"Avant que naisse la forêt" de Jérôme Chantreau

Highlighted

"Avant que naisse la forêt" de Jérôme Chantreau

Vaporeuse. Voilà l'état dans lequel je me trouve au terme de cette lecture. Une sensation aérienne et agréable... et pourtant  étrange, comme cette histoire teintée de légende, fantômes et folie douce. La plume singulière de Jérôme Chantreau y est pour beaucoup dans cet enivrement quasi mystique, qui, même s'il pourra dérouter certains lecteurs, ne les laissera en tout cas pas indifférents. 

 

 

Ce livre résonne. Il résonne déjà avec le second roman de cet auteur, Les enfants de ma mère, qui avait déjà eu un effet hypnotique sur moi.
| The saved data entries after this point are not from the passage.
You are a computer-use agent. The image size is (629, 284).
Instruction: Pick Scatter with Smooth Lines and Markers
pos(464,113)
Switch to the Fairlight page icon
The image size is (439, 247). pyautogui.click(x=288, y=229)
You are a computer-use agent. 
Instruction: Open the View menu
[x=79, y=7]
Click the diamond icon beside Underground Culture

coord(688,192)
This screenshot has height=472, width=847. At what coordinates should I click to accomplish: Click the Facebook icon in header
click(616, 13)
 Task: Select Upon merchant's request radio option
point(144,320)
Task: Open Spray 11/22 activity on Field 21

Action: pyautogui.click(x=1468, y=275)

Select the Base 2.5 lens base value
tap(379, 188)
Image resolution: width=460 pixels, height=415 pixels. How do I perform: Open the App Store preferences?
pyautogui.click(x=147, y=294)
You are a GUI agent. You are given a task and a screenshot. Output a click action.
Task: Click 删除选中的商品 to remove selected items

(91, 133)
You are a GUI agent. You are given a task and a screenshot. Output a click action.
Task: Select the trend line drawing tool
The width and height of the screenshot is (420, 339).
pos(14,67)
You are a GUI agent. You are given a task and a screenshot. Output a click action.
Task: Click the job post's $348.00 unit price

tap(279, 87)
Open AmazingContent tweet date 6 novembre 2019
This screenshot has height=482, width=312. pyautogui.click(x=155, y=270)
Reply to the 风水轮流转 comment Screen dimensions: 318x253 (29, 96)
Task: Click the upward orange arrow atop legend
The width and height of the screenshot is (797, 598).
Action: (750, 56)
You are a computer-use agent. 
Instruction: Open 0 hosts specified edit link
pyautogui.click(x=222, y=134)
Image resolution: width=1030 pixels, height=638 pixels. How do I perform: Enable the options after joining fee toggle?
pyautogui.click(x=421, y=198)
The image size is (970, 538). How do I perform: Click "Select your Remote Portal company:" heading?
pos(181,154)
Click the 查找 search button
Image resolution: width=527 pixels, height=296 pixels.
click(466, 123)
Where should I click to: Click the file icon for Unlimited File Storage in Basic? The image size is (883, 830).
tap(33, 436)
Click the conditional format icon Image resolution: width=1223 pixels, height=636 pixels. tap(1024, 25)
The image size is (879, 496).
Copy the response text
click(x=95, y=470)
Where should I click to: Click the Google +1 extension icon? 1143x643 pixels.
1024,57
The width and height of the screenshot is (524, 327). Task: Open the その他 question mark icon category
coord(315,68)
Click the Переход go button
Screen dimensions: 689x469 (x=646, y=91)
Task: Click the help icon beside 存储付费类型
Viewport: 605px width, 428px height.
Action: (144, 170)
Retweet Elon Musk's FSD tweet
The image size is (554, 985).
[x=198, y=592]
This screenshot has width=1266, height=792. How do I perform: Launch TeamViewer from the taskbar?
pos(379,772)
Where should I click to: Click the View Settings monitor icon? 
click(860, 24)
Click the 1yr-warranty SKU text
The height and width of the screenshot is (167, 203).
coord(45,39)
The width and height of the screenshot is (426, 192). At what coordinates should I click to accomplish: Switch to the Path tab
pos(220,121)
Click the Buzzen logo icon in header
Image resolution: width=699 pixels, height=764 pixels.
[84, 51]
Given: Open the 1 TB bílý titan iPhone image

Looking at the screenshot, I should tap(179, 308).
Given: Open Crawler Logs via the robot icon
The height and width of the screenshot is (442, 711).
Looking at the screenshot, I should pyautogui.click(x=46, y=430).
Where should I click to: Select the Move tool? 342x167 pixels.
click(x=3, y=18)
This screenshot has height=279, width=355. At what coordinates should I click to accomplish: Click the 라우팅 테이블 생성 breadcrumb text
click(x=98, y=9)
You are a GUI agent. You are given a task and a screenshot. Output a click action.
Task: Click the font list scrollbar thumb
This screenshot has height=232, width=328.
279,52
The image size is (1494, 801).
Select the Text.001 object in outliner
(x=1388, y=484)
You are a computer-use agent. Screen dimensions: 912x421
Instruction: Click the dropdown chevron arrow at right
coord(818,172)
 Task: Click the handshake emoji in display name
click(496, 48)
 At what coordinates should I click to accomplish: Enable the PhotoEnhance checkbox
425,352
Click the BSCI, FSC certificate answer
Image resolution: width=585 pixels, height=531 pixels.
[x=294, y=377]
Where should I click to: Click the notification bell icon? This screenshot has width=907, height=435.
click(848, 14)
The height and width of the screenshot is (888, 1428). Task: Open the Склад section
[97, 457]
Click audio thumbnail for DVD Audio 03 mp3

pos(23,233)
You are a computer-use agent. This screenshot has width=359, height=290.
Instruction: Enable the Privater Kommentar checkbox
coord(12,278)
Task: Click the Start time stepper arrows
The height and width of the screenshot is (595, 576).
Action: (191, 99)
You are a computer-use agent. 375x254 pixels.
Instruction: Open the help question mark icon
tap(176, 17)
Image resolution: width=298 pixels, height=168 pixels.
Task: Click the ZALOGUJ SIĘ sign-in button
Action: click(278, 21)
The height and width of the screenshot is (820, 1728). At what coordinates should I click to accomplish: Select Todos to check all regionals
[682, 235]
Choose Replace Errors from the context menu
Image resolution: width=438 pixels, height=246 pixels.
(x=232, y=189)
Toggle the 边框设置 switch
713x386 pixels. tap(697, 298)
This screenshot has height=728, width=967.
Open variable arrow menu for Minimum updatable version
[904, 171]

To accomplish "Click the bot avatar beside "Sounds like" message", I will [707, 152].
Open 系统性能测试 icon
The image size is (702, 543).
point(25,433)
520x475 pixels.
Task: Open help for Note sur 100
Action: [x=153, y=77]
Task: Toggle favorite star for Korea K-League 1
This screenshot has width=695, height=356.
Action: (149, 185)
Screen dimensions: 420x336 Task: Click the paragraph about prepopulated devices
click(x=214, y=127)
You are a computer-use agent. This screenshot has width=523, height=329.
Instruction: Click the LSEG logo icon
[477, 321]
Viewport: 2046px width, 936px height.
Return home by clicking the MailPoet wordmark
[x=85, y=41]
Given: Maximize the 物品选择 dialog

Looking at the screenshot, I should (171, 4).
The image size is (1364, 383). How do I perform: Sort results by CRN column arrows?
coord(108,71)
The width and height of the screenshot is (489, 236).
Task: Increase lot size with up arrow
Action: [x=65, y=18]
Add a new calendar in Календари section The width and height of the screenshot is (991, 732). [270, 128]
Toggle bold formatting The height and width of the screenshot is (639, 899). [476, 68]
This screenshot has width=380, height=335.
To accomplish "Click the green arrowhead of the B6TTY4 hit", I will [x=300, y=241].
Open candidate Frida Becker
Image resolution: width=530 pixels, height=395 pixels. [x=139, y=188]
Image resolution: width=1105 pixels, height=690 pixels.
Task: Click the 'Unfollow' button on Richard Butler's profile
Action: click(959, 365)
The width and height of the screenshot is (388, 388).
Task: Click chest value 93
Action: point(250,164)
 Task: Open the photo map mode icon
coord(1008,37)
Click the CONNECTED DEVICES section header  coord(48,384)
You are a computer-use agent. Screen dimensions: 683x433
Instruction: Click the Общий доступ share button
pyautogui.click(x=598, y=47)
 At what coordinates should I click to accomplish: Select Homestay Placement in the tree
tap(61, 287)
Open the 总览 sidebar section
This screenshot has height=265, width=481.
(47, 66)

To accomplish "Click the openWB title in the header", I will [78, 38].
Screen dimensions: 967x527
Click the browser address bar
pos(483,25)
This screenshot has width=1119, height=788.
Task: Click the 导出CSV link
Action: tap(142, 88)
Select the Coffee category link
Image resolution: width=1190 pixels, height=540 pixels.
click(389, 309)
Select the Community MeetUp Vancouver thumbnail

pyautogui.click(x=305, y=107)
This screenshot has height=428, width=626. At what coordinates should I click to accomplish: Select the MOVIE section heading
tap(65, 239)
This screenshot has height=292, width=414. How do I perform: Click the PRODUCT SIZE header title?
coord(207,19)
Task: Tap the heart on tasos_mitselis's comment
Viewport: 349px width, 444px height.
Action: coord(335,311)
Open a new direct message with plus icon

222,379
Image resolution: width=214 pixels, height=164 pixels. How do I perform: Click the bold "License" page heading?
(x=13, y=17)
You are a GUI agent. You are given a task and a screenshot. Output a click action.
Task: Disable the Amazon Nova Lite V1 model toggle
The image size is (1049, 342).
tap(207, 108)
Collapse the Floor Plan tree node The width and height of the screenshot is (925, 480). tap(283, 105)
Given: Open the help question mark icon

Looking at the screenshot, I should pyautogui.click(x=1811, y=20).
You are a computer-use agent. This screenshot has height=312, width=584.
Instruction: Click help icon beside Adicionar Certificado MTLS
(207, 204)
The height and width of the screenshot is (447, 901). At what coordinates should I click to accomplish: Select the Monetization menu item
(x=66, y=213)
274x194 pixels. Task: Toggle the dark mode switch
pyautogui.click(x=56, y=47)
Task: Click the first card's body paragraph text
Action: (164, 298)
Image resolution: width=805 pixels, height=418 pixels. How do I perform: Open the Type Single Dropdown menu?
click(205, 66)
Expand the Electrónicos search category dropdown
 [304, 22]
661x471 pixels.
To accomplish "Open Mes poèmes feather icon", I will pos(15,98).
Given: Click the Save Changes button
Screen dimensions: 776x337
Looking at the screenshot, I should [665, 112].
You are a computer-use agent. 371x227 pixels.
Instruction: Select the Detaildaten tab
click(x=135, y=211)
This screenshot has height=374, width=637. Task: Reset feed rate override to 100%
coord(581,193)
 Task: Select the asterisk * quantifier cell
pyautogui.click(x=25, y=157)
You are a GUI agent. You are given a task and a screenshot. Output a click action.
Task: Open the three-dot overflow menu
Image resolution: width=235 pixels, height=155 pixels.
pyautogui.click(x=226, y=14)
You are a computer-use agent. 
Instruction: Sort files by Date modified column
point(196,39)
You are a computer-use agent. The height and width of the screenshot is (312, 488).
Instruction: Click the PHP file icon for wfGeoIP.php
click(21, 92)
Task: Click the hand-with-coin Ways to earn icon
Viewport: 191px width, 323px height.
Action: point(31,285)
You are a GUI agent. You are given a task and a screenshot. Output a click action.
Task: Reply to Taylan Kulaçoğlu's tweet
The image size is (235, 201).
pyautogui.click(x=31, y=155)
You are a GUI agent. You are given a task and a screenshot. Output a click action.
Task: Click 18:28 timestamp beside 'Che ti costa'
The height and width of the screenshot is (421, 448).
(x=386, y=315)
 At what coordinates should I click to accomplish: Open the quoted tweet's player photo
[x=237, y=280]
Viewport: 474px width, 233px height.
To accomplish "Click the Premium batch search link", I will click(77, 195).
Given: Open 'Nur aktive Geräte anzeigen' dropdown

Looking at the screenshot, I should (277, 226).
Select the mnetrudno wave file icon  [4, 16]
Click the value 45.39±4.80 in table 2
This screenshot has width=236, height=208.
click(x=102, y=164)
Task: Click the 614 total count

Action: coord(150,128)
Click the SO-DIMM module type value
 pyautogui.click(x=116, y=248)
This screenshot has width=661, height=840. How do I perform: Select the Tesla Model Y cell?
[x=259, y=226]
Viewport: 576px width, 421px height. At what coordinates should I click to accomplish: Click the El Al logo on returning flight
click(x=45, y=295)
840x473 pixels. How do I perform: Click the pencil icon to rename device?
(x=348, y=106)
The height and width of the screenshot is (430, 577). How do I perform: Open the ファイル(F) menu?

Le rappel à cette rue de Naples, cette vie parisienne antérieure à l'appel de la forêt, cette femme "année 70-80", bohème, qui se retrouve seule, avec ce pouvoir brûlant de prendre enfin des décisions pour elle et ses enfants alors qu'elle n'avait jusque là que le rôle "d'épouse de". Françoise est une déclinaison possible de Jacqueline et inversement. Tout comme ce fils, élevé par des femmes (mère, sœur, tante), qui développe sa part de féminité, le faisant se sentir un peu à part, presque honteux, avant d'en tirer une véritable force. Là encore Albert est une déclinaison de Laurent et inversement. Des histoires miroirs. 
Le roman résonne aussi en nous et pose la question de nos racines. Des chansons qu'écoutaient nos parents et qui nous ont bercé. De ces vieilles maisons où nous avons joué et appelé les fantômes par des séances de spiritisme improvisées entre cousins. Des odeurs de granges, de chats, de terre, qui s'accrochait à nos vêtements.
Des souvenirs universels qui rappellent les rites et étapes de nos vies, de l'enfance à l'âge adulte, de l'amour au deuil. Une succession de madeleines de Proust.